1. Read, print the schema and check out the data to set the first sight of the data.
2. Format the data according to `VectorAssembler`, which is supported in MLlib of PySpark.
3. Split the data into train/test data, and then fit train data to the logistic regression model.
4. Evaluate the results and compute the AUC.

In [7]:
Spark = SparkSession.builder.appName('Customer Churn').getOrCreate()
df = Spark.read.csv('customer_churn.csv', inferSchema=True, header=True)
df.printSchema()

root
 |-- Names: string (nullable = true)
 |-- Age: double (nullable = true)
 |-- Total_Purchase: double (nullable = true)
 |-- Account_Manager: integer (nullable = true)
 |-- Years: double (nullable = true)
 |-- Num_Sites: double (nullable = true)
 |-- Onboard_date: timestamp (nullable = true)
 |-- Location: string (nullable = true)
 |-- Company: string (nullable = true)
 |-- Churn: integer (nullable = true)



In [8]:
from pyspark.ml.feature import VectorAssembler

# Define the input columns for the VectorAssembler
input_cols = ['Age', 'Total_Purchase', 'Account_Manager', 'Years', 'Num_Sites']

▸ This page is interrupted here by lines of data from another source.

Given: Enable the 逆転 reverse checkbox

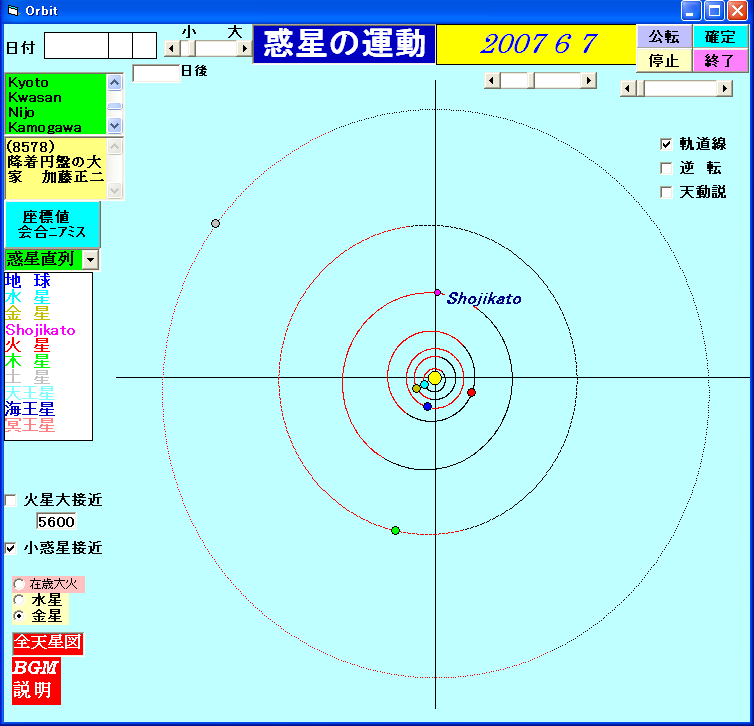Looking at the screenshot, I should (666, 168).
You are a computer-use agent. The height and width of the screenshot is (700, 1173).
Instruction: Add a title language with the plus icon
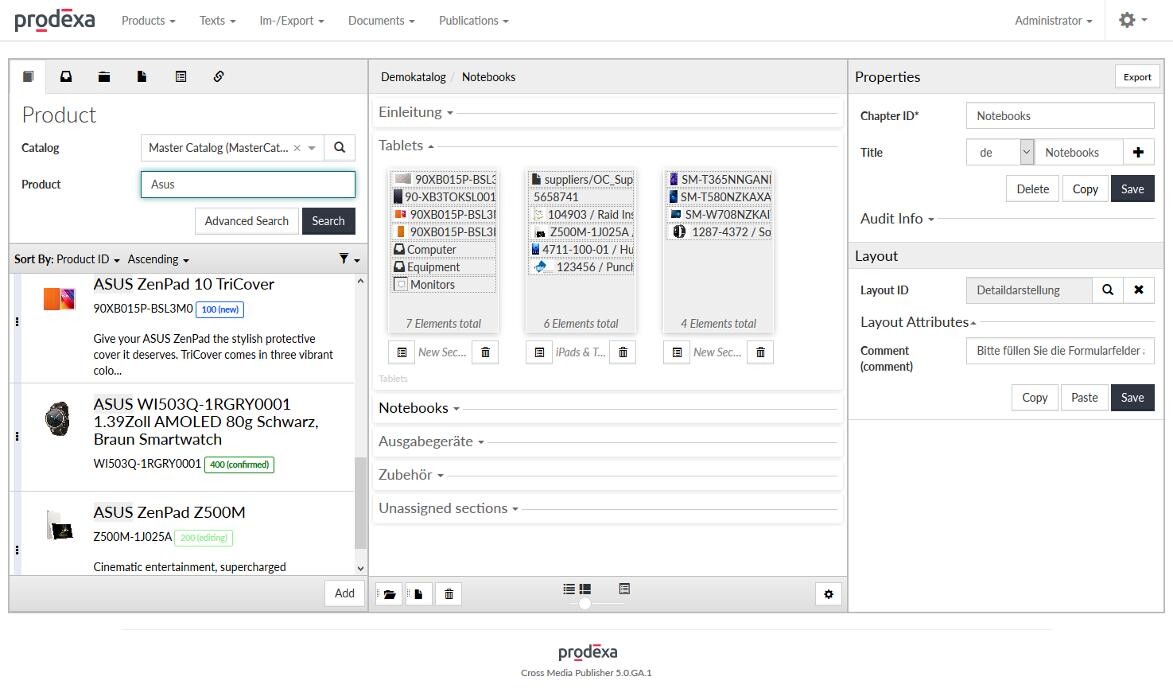[x=1138, y=153]
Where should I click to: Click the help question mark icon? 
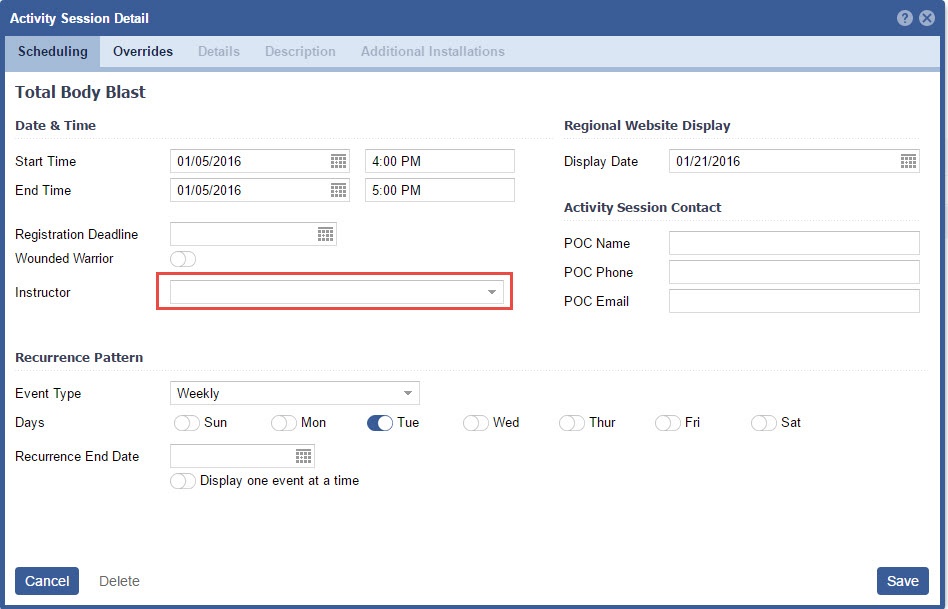tap(905, 18)
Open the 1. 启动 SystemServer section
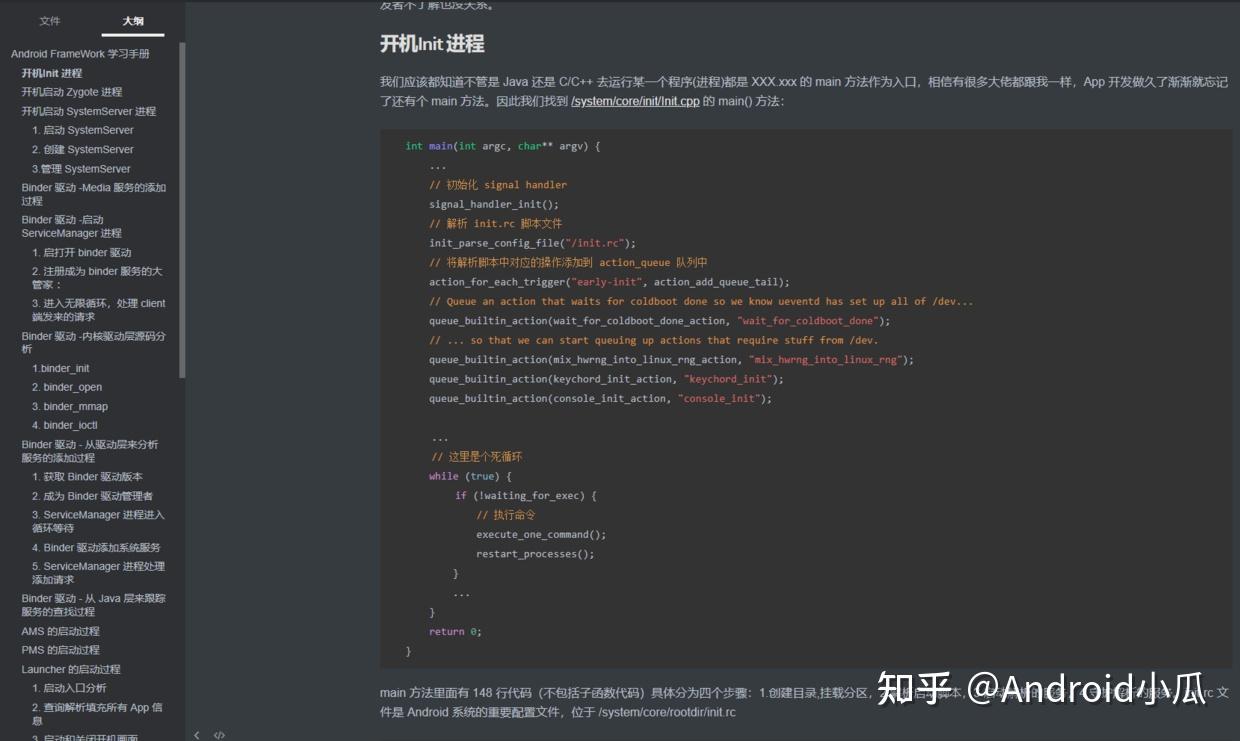 pyautogui.click(x=83, y=130)
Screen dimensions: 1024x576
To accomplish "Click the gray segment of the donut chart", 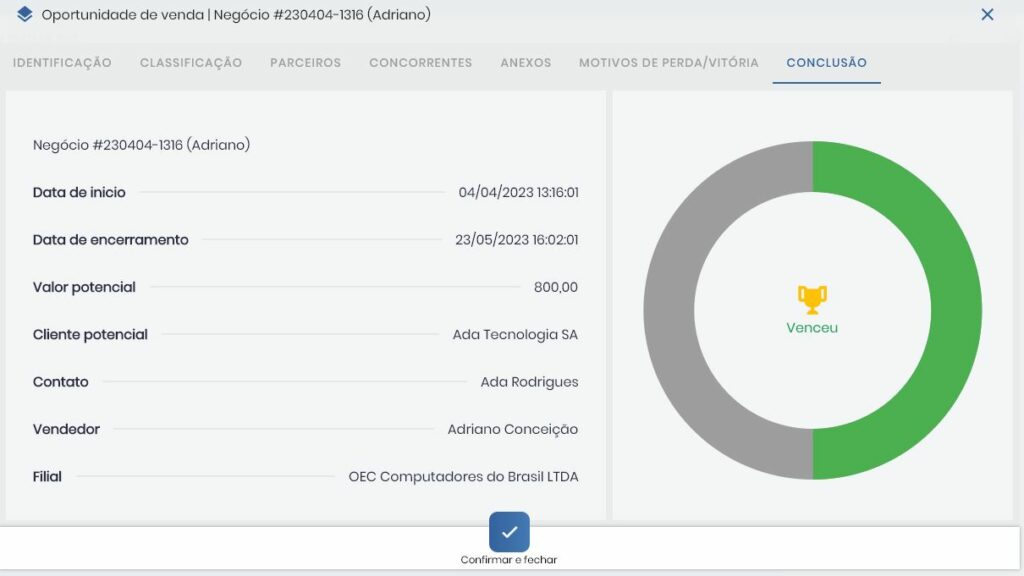I will 668,310.
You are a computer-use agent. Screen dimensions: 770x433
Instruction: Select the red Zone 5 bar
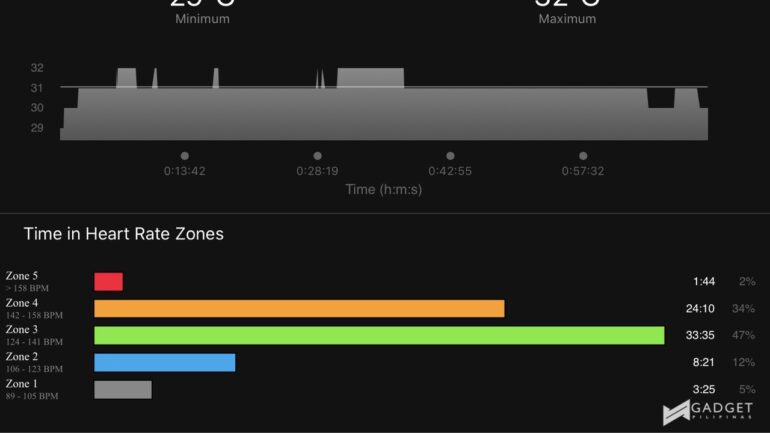click(x=109, y=282)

# Create a VectorAssembler instance
assembler = VectorAssembler(inputCols=input_cols, outputCol='features')

# Transform the DataFrame to include the 'features' column
output = assembler.transform(df)

# Print the schema and show the first few rows with the new 'features' column
output.printSchema()
output.select('features', 'Churn').show(5, truncate=False)

root
 |-- Names: string (nullable = true)
 |-- Age: double (nullable = true)
 |-- Total_Purchase: double (nullable = true)
 |-- Account_Manager: integer (nullable = true)
 |-- Years: double (nullable = true)
 |-- Num_Sites: double (nullable = true)
 |-- Onboard_date: timestamp (nullable = true)
 |-- Location: string (nullable = true)
 |-- Company: string (nullable = true)
 |-- Churn: integer (nullable = true)
 |-- features: vector (nullable = true)

+-----------------------------+-----+
|features                     |Churn|
+-----------------------------+-----+
|[42.0,11066.8,0.0,7.22,8.0]  |1    |
|[41.0,11916.22,0.0,6.5,11.0] |1    |
|[38.0,12884.75,0.0,6.67,12.0]|1    |
|[42.0,8010.76,0.0,6.71,10.0] |1    |
|[37.0,9191.58,0.0,5.56,9.0]  |1    |
+-----------------------------+-----+
only showing top 5 rows



In [9]:
#split data to train/test
train_data, test_data = output.randomSplit([0.7, 0.3])


In [11]:
#use logistic regression to evaluate results
from pyspark.ml.classification import LogisticRegression

lr_model = LogisticRegression(featuresCol='features', labelCol='Churn')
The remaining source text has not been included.